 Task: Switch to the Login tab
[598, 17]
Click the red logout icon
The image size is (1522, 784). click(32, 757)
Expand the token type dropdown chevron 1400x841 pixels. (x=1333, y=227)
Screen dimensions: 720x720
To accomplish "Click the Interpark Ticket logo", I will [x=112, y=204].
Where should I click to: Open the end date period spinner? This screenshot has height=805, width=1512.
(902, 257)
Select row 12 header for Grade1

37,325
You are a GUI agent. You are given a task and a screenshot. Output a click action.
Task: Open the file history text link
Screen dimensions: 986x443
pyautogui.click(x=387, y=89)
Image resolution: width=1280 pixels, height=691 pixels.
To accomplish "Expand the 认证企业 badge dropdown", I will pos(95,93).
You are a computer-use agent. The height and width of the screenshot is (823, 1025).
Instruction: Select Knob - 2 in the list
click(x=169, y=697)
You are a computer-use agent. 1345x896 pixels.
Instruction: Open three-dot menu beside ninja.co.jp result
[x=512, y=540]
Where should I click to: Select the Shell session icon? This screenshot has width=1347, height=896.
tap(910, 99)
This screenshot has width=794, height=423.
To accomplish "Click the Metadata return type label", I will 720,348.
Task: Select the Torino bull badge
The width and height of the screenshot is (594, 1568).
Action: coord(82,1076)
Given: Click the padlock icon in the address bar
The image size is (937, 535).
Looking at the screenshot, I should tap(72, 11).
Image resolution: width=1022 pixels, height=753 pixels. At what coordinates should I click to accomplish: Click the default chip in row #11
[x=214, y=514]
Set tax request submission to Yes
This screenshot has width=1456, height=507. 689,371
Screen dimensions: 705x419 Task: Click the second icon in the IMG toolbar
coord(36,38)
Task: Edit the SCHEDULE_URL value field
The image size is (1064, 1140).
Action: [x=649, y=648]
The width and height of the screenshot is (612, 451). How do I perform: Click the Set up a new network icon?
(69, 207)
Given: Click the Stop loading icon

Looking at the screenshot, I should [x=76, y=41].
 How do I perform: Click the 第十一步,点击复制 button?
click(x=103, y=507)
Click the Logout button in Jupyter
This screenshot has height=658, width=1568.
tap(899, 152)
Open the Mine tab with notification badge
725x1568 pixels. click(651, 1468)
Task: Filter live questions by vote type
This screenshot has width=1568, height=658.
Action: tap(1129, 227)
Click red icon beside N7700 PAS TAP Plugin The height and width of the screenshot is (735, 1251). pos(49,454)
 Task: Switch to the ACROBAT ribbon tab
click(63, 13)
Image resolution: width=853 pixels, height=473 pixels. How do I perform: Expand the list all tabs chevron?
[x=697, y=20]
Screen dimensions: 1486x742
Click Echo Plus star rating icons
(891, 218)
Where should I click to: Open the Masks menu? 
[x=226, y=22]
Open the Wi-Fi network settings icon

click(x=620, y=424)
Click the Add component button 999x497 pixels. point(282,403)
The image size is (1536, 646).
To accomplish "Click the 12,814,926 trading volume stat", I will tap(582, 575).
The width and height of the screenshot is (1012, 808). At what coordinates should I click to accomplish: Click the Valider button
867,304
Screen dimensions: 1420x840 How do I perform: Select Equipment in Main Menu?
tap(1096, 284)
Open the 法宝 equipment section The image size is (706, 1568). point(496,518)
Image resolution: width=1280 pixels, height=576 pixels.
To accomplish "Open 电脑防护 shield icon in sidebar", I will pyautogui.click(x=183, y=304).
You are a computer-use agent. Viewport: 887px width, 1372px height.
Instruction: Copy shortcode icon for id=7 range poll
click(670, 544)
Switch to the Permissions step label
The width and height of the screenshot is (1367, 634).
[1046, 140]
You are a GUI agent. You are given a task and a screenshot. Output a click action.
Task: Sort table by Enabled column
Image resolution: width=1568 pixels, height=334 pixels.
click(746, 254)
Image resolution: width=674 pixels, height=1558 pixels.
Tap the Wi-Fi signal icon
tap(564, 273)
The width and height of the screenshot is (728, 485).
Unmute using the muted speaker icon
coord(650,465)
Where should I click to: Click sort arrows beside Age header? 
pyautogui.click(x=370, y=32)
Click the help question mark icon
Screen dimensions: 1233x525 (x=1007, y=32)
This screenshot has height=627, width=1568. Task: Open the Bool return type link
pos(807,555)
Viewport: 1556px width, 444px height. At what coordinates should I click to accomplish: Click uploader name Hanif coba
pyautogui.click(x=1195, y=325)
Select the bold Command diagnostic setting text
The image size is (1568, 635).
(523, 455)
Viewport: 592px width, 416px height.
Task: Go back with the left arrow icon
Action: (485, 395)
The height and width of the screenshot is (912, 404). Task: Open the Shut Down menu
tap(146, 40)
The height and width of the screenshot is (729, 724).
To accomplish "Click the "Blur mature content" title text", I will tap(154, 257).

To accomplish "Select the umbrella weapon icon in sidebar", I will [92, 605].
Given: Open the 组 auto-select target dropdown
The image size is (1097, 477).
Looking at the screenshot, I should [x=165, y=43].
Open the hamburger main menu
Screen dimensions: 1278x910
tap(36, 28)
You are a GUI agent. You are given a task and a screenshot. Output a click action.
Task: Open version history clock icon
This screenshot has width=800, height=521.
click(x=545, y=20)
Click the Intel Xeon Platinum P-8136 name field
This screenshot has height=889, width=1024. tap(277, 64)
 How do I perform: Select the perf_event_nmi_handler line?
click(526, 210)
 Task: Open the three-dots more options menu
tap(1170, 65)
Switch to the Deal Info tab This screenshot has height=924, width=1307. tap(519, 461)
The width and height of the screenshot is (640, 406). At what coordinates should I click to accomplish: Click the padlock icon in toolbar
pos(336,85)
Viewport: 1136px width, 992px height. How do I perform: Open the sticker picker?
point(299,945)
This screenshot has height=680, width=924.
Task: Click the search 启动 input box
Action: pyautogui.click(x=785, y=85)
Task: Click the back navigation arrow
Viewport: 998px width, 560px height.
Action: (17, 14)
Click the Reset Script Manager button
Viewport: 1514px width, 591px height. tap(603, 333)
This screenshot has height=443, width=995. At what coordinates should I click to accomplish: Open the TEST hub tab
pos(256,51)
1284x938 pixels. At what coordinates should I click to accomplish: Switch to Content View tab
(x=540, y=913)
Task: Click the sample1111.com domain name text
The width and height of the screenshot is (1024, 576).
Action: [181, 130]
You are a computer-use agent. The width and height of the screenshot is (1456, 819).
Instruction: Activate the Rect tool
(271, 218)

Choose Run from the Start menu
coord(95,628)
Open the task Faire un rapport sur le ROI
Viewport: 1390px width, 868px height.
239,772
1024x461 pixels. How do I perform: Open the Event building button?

◇ ◇ ◇ ◇ ◇ ◇ ◇

(WORK INSTRUCTIONS): The lines from the one holding "This screenshot has height=443, width=995." to the last line of the entries, both included: retype them exactly and give nothing else.

(EXERCISE OUTPUT):
This screenshot has height=443, width=995. At what coordinates should I click to accomplish: Open the TEST hub tab
pos(256,51)
1284x938 pixels. At what coordinates should I click to accomplish: Switch to Content View tab
(x=540, y=913)
Task: Click the sample1111.com domain name text
The width and height of the screenshot is (1024, 576).
Action: [181, 130]
You are a computer-use agent. The width and height of the screenshot is (1456, 819).
Instruction: Activate the Rect tool
(271, 218)

Choose Run from the Start menu
coord(95,628)
Open the task Faire un rapport sur le ROI
Viewport: 1390px width, 868px height.
239,772
1024x461 pixels. How do I perform: Open the Event building button?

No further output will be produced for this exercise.